Ⅱ. If the data stream processing module of the GPU device can handle all the data streams, then transmit the data stream; if the volume of the new data stream exceeds the processing capacity of the data stream processing module of the GPU device, that is, the data stream is overloaded, then Transfer the data flow to the data flow offloading module;

Ⅲ. The data stream load reduction module performs load reduction processing on the data stream;

Ⅳ. The data stream load reduction module transfers the remaining data streams into the memory for the next step of transmitting data streams.

6. The data stream processing method on a GPU according to claim 5, wherein the data stream load reduction module adopts one or more combinations of the following strategies for data stream load reduction processing:

i. Data-based discarding: among the received and unprocessed data in the time series data stream, find the data with the longest length and discard them;

ⅱ. Attribute-based trimming: Each data in the data stream has an attribute. In the data, the attribute with the lowest frequency is removed, so as to trim the attribute of the data;

ⅲ. Priority-based discarding: Each new incoming data stream is assigned a priority, among the received and unprocessed data streams, select those with the lowest priority and discard them.

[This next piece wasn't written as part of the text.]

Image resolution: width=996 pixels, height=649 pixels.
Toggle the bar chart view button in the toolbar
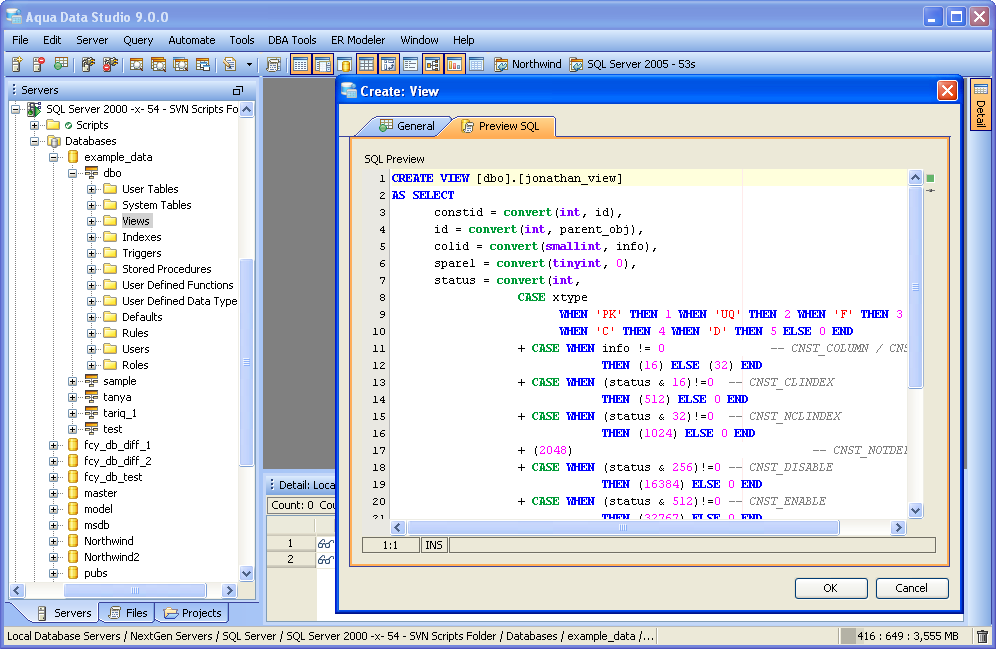tap(454, 64)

7. the data flow processing method on a kind of GPU according to claim 3, it is characterized in that display memory uses global memory to store various data, and the sliding window that opens up in display memory is used for saving the data flow that arrives at GPU device from CPU host Up, the sliding window uses a sliding window defined based on the number of tuples, that is, a sliding window with a fixed window size, which is used to save the recently arrived data stream;

The data flow processing method of the sliding window uses the rewritable loop sliding window method. When updating, the new data directly covers the data to be expired, and a format transformation function is provided to maintain the logical format state of the data in the sliding window.

8. A data stream processing method on a GPU according to claim 3, characterized in that the data stream summary extraction in step (4), the data stream is obtained through a summary extraction method to obtain a summary data structure, and the summary extraction method includes a sampling method, Wavelet method, sketch method and histogram method.

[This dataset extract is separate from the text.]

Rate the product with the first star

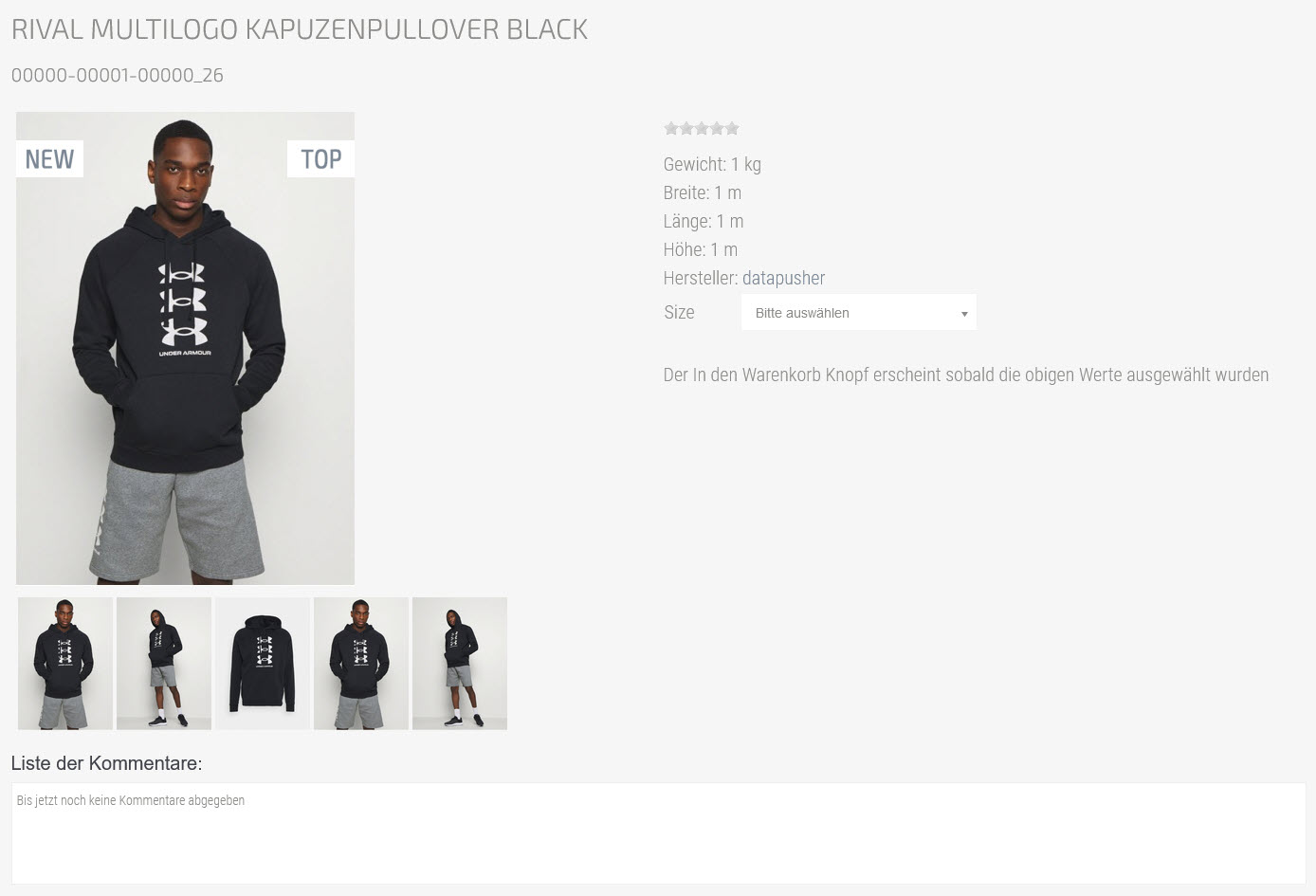coord(671,128)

9. The data stream processing method on a GPU according to claim 3, wherein the data stream processing model library integrates various data stream processing algorithms during data stream processing, including query processing algorithms, clustering algorithms, classification algorithm, frequent itemset mining algorithm and correlation analysis algorithm among multiple data streams.

10. A data stream processing method on a GPU according to claim 3, 7, 8 or 9, wherein the task of the data stream processing module is to call the summary extraction method of the data stream summary extraction module to extract the summary of the data stream , and call the data stream processing algorithm in the data stream processing model library to perform parallel calculations on the summary data; the data stream processing module includes a data stream input assembler, a global thread block scheduler and a computing array, and the computing array is provided with shared memory, loading or storage unit; the data stream input assembler is responsible for reading the data in the video memory into the shared memory of the data stream processing module, and the global thread block scheduler is responsible for scheduling, allocating and managing the thread blocks, threads and instructions in the shared memory, computing The array is used for the calculation of the thread; the load or storage unit in the calculation array loads data from the video memory to the shared memory during calculation.